An implantable cardioverter-defibrillator (ICD) — a pager-sized device — is placed in your chest to reduce your risk of dying if the lower chambers of your heart (ventricles) go into a dangerous rhythm and stop beating effectively (cardiac arrest).
You might need an ICD if you have a dangerously fast heartbeat (ventricular tachycardia) or a chaotic heartbeat that keeps your heart from supplying enough blood to the rest of your body (ventricular fibrillation).
ICDs detect and stop abnormal heartbeats (arrhythmias). The device continuously monitors your heartbeat and delivers electrical pulses to restore a normal heart rhythm when necessary.
An ICD differs from a pacemaker — another implantable device used to help control abnormal heart rhythms.
Why it’s done
You’ve likely seen TV shows in which hospital workers “shock” an unconscious person out of cardiac arrest with electrified paddles. An ICD does the same thing only internally and automatically when it detects an abnormal heart rhythm.
An ICD is surgically placed under your skin, usually below your left collarbone. One or more flexible, insulated wires (leads) run from the ICD through your veins to your heart.
Because the ICD constantly monitors for abnormal heart rhythms and instantly tries to correct them, it helps treat cardiac arrest, even when you are far from the nearest hospital.
How an ICD works
When you have a rapid heartbeat, the wires from your heart to the device transmit signals to the ICD, which sends electrical pulses to regulate your heartbeat. Depending on the problem with your heartbeat, your ICD could be programmed for the following therapies:
Low-energy pacing therapy. You may feel nothing or a painless fluttering in your chest when your ICD responds to mild disruptions in your heartbeat.
Cardioversion therapy. A higher energy shock is delivered for a more serious heart rhythm problem. It may feel as if you’re being thumped in the chest.
Defibrillation therapy. This is the strongest form of electrical therapy used to restore a normal heartbeat. During this therapy, it may feel as if you’re being kicked in the chest, and it might knock you off your feet.

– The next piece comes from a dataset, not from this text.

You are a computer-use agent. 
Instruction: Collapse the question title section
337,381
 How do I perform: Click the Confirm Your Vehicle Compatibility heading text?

The pain from this therapy usually lasts only a second. There should be no discomfort after the shock ends.
Usually, only one shock is needed to restore a normal heartbeat. Sometimes, however, you might have two or more shocks during a 24-hour period. Frequent shocks in a short time period are known as ICD storms. If you have ICD storms, you should seek emergency care to see if your ICD is working properly or if you have a problem that’s making your heart beat abnormally.
If necessary, the ICD can be adjusted to reduce the number and frequency of shocks. You may need additional medications to make your heart beat regularly and decrease the chance of an ICD storm.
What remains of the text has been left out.